Agora, Anna Ardin diz que é tempo de perdoar e “deixar passar”, uma vez que Assange já não vai ser julgado pelos crimes sexuais. Independentemente das acusações ao seu caráter pessoal, diz admirar o seu trabalho enquanto jornalista e denunciante, referindo-se ao Wikileaks, a denúncia que tornou públicos milhares de documentos e imagens que comprovam que as forças armadas norte-americanas mataram centenas de civis iraquianos e afegãos em ataques não relatados.
“Temos o direito de saber sobre as guerras que são travadas em nosso nome. Estou sinceramente feliz por ele e pela sua família, por poderem estar juntos. O castigo que lhe foi aplicado foi muito desproporcionado”, defende Ardin na entrevista, dizendo que nunca quis que o seu trabalho fosse questionado devido ao seu caráter.
“Quero que ele seja visto como um tipo normal. É isso que os tipos normais fazem às vezes. Passam os limites das outras pessoas. Acho que temos o problema de termos de ter estes heróis que não têm defeitos… Não acho que os heróis existam fora dos contos de fadas”, argumenta. Critica ainda as pessoas que acham que criticar o líder de um movimento, o irá destruir, considerando que existem várias narrativas e ninguém tem só uma faceta. O movimento deve ser capaz de sobreviver a críticas ao seu líder, acrescenta Ardin.
Como acusações por agressão precipitaram a detenção por espionagem
Julian Assange sempre negou as acusações, acusando Ardin de estar envolvida com os serviços secretos norte-americanos, a CIA, numa tentativa de abafar e desacreditar as denúncias. Os Estados Unidos já tinham, à data, emitido mandados de captura internacionais contra Assange, pela publicação dos documentos sobre as operações no Médio Oriente.

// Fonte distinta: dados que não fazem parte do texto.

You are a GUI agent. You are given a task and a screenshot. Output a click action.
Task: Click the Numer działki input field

We were warned to expect "dirty tricks". Now we have the first one: http://bit.ly/bv5ku9
— WikiLeaks (@wikileaks) August 21, 2010
Reminder: US intelligence planned to destroy WikiLeaks as far back as 2008 http://bit.ly/9UkJkN
— WikiLeaks (@wikileaks) August 22, 2010
Até hoje, os apoiantes de Assange acusam Ardin de estar envolvida com a CIA, numa operação para denegrir a imagem de Assange. Mas a denúncia da sueca, que se sentiu “a mulher mais odiada do mundo”, como a própria diz, fez mais do que denegrir: teve um impacto direto na detenção do australiano no Reino Unido.
Depois dos mandados de captura, Assange deslocou-se para o Reino Unido. Na Suécia era procurado pelas acusações de assédio sexual e o governo sueco nunca garantiu que não o iria extraditar para os Estados Unidos, onde temia enfrentar a pena de morte. Assange acabou por pedir asilo na embaixada do Equador, até à sua detenção em 2019.

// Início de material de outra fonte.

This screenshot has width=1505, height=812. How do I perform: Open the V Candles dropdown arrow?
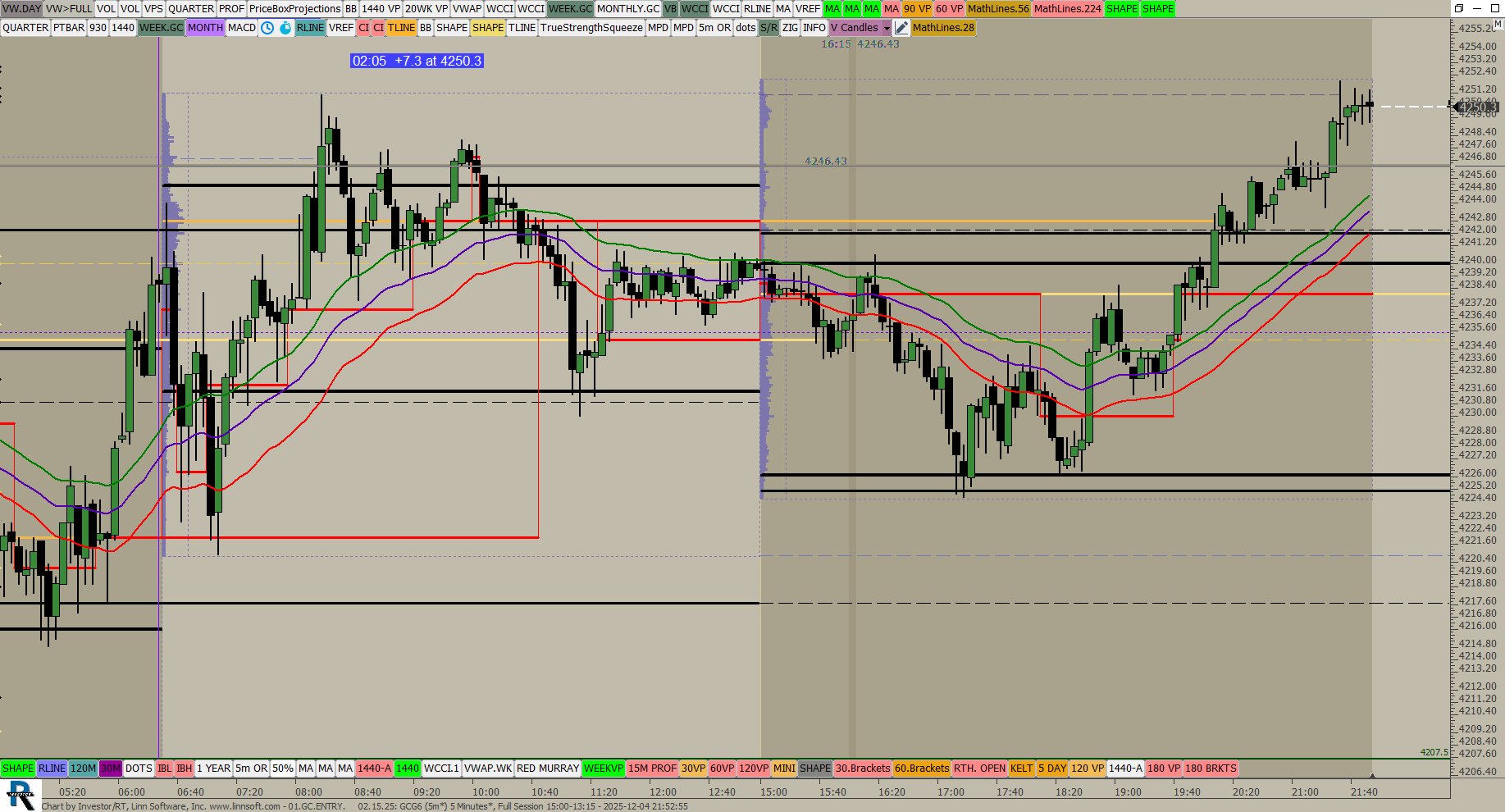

Só ao fim de cinco anos numa prisão de alta segurança britânica, é que Julian Assange conseguiu um acordo com os EUA, que levou à sua libertação em junho.
Julian Assange foi libertado da prisão britânica e pode voltar à Austrália
Anna Ardin argumenta que a sua experiência não tem de ter sido traumática para merecer valorização, mas sublinha que o perdão e a transparência são o caminho, ação que justifica com a sua fé cristã.
Satisfeita com a libertação do fundador do Wikileaks e resignada que Assange, o seu agressor, nunca será condenado, Ardin diz que o australiano “deve refletir sobre o que fez”. Questionada pela BBC sobre o que diria a Assange, 14 anos depois, respondeu: “Ele tem de admitir a si próprio [que] não tinha o direito de fazer o que fez comigo, e também não tem esse direito em relação a outras mulheres”.